Bettors in West Virginia will continue their long wait for the launch DraftKings’ mobile sports betting app.
According to an AP report, John Myers, Director of the West Virginia Lottery, said stakeholders were choosing to move cautiously in regards to the placement of the system’s servers to ensure compliance with the Federal Wire Act.
“Everyone involved wants to make sure we proceed the right way,” Myers said in a statement. “The construction of the network and the mobile app involves many parties and can affect the operations of other jurisdictions. The Lottery wants to see a successful launch as soon as possible, but we must make sure that the citizens of West Virginia and our employees are not put at risk. We are working closely with the parties involved, however, it will take time to build the system.”

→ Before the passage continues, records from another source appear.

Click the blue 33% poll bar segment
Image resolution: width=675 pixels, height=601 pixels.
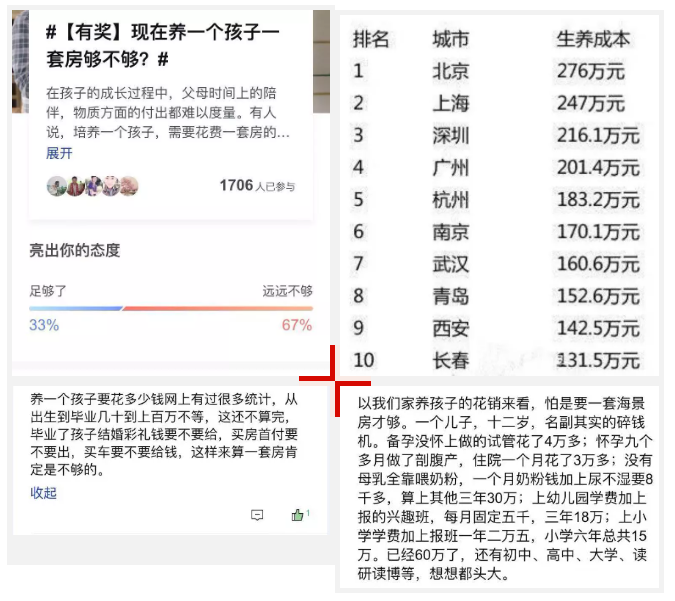click(x=75, y=309)
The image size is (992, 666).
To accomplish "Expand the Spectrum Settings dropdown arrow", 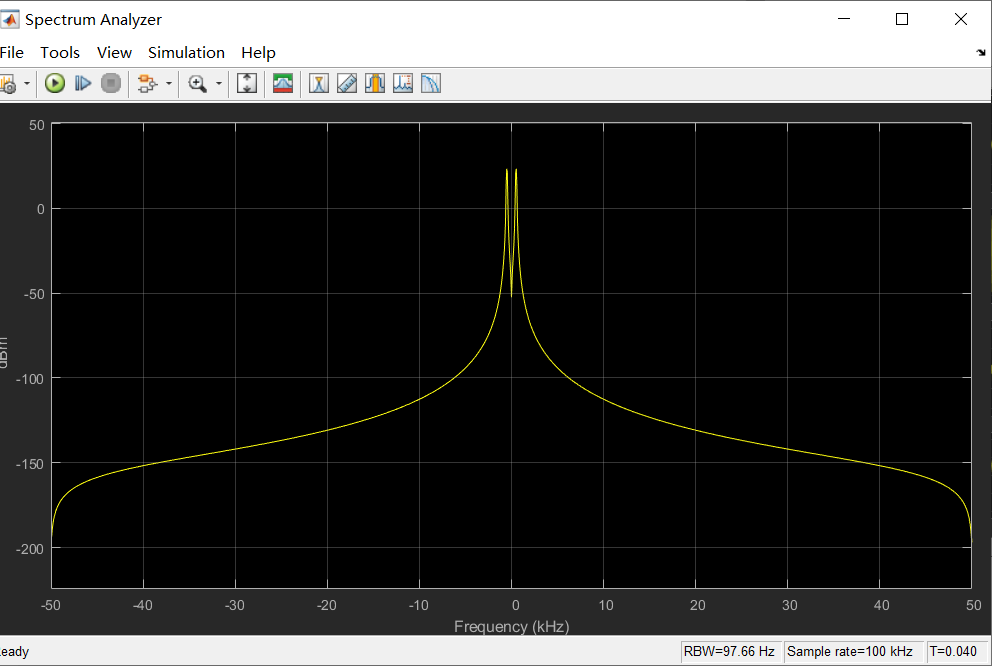I will pyautogui.click(x=27, y=83).
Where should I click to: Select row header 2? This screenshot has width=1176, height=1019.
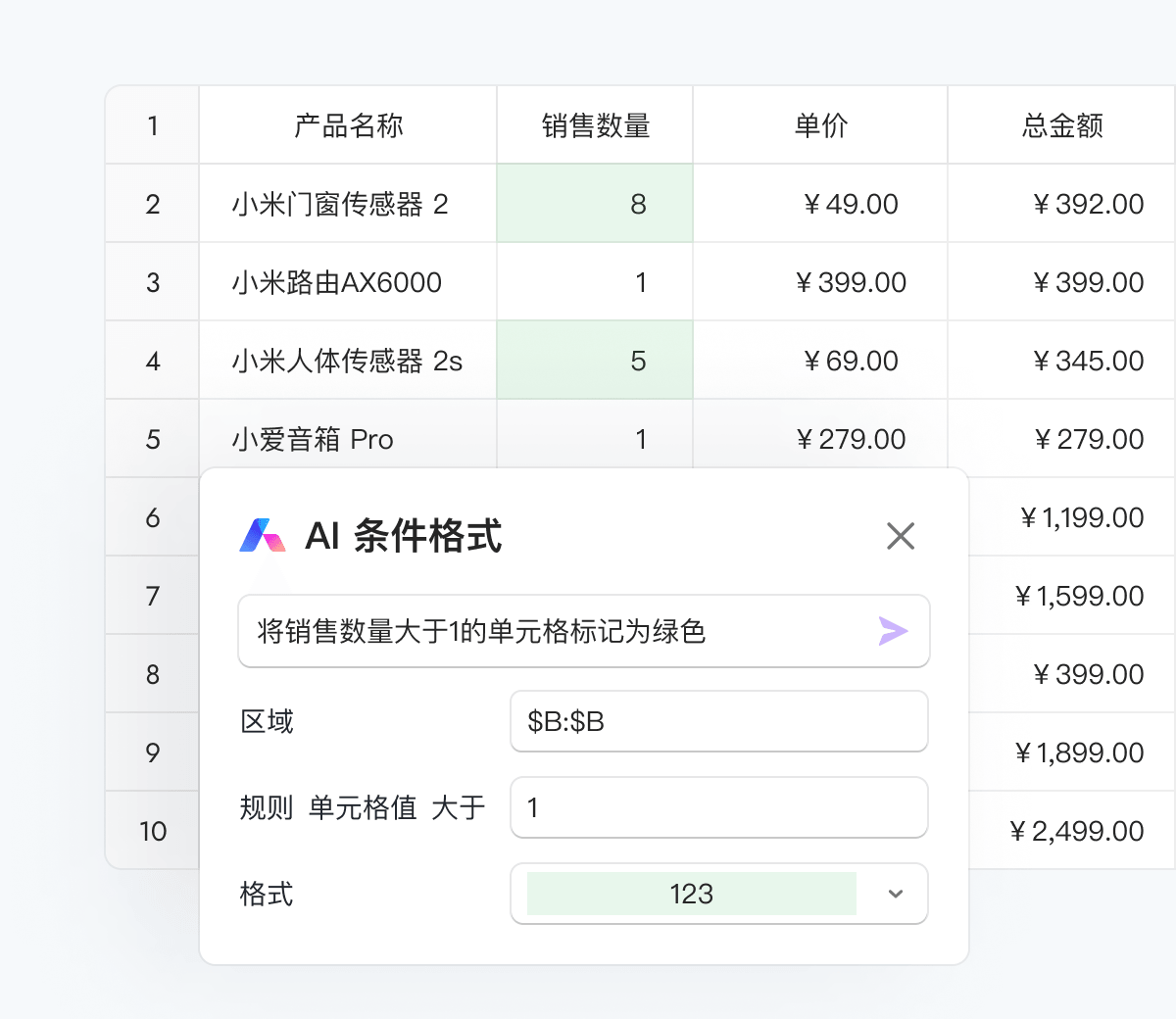pos(153,204)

The Federal Wire Act, or the Interstate Wire Act of 1961, prohibits the operation of certain types of gambling and betting transactions across state lines through electronic wires. This includes the internet. The law’s original purpose, according to scholars, was to give the U.S. government a legal tool to use against organized crime organizations, especially those using bookmaking as a primary source of income.
However, with today’s modern electronic infrastructure, there are questions rapidly arising among those involved in the newly created online sports betting landscape in states that have legalized sports betting. This is especially true regarding how the Federal Wire Act applies in situations where servers in various states interact with each other to support mobile sports betting and other online lottery services.
This month, a federal judge in New Hampshire ruled that the law only applied to sports gambling and not other online lottery activities such as Powerball and MegaMillions drawings in various states. However, questions still remain on how the law pertains to online sports in places such as West Virginia.
The most discouraging news for bettors in West Virginia has to be the lack of a defined timetable for DraftKings’ mobile betting app to go online. In May, Myers announced that DraftKings had completed initial testing and that additional training was on the way. At that point, the anticipated launch date for the app was the following week.
But the app never launched and Myers’ latest statement seems to indicate the app is on indefinite hold while all parties sort through the possibilities. The state has been mired in these types of delays since the U.S. Supreme Court overturned PASPA last year. West Virginia’s BetLucky app has not been operational for the past couple of months, leaving the state without an online sports betting option.
West Virginia passed its sports betting bill before the federal ban was struck down in May 2018, but several months of regulatory delays postponed the market for several months to the point that the Mountaineer State, which could have been one of the very first states to take legal sports bets, instead became fifth.
Now, many are left to wonder how much longer it will take for the state to approve the DraftKings mobile betting app for West Virginia bettors.